Wegen Vormarsch der Taliban Bamf setzt Entscheidungen über Asylanträge aus

Trümmer in Kunduz: Das Bamf will auf einen neuen Lagebericht warten
Foto:Abdullah Sahil / dpa
Das Bundesamt für Migration und Flüchtlinge (Bamf) setzt alle Entscheidungen über Asylanträge von Afghanen vorerst aus. Nach SPIEGEL-Informationen will die Behörde auf einen neuen Lagebericht des Auswärtigen Amts warten, der die sich verschlechternde Sicherheitssituation in dem Bürgerkriegsland widerspiegelt. Das Bundesinnenministerium bestätigte den Vorgang auf Anfrage.
Am Mittwoch hatte Bundesinnenminister Horst Seehofer bereits entschieden, dass Abschiebungen nach Afghanistan vorerst ausgesetzt werden. »Die Sicherheitslage vor Ort ändert sich derzeit so rasant, dass wir dieser Verantwortung weder für die Rückzuführenden noch für die Begleitkräfte und die Flugzeugbesatzung gerecht werden können«, sagte der CSU-Politiker zur Begründung. Zuvor hatte Seehofer noch tagelang darauf beharrt, insbesondere Straftäter weiter an den Hindukusch abzuschieben.

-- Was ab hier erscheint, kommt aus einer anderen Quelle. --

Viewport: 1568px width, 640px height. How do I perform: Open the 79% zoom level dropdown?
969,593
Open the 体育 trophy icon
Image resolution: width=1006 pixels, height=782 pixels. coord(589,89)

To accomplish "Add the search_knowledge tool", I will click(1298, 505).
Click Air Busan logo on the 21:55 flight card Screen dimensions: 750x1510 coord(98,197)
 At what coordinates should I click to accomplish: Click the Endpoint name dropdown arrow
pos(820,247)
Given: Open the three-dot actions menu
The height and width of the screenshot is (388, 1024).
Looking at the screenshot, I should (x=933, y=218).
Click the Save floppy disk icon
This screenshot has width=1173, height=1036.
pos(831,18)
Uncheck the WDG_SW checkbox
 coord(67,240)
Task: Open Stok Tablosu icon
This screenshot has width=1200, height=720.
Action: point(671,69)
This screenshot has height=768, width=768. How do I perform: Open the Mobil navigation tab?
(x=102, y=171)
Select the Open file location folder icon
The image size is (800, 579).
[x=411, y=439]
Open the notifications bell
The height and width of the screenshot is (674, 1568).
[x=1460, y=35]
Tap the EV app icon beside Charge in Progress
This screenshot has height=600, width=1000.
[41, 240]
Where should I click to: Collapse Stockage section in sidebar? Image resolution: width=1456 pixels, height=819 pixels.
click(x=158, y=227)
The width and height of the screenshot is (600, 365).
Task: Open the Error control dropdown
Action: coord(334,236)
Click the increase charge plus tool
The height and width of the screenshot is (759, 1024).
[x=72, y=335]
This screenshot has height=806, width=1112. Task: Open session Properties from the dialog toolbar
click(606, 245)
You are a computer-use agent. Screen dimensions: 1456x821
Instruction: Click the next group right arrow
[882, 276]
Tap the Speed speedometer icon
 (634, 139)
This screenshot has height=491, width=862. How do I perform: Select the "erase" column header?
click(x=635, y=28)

Das Auswärtige Amt erstellt derzeit einen neuen Lagebericht für Afghanistan, der eine Hauptgrundlage für Entscheidungen in Asylverfahren und über Abschiebungen ist. Der letzte Bericht stammt von Juli, ist aber wegen des Abzugs der internationalen Truppen und des Vormarschs der Taliban inzwischen völlig überholt.
Taliban erobern elf Provinzhauptstädte in einer Woche
Die Islamisten rücken inzwischen immer näher an die Hauptstadt Kabul heran. Die Regierungstruppen haben mittlerweile die Kontrolle über den größten Teil des Nordens und Westens von Afghanistan verloren. Am Donnerstag eroberten die Taliban mit Herat bereits die elfte Provinzhauptstadt binnen einer Woche. Die Regierung kontrolliert neben Kabul lediglich noch eine Handvoll Gebiete.
In diesem Jahr haben bereits rund 10.000 Afghanen beim Bundesamt für Migration und Flüchtlinge einen Asylantrag gestellt. Die sogenannte Schutzquote liegt bei knapp 40 Prozent. Durch die verschärfte Sicherheitslage könnte die Anerkennungsrate steigen.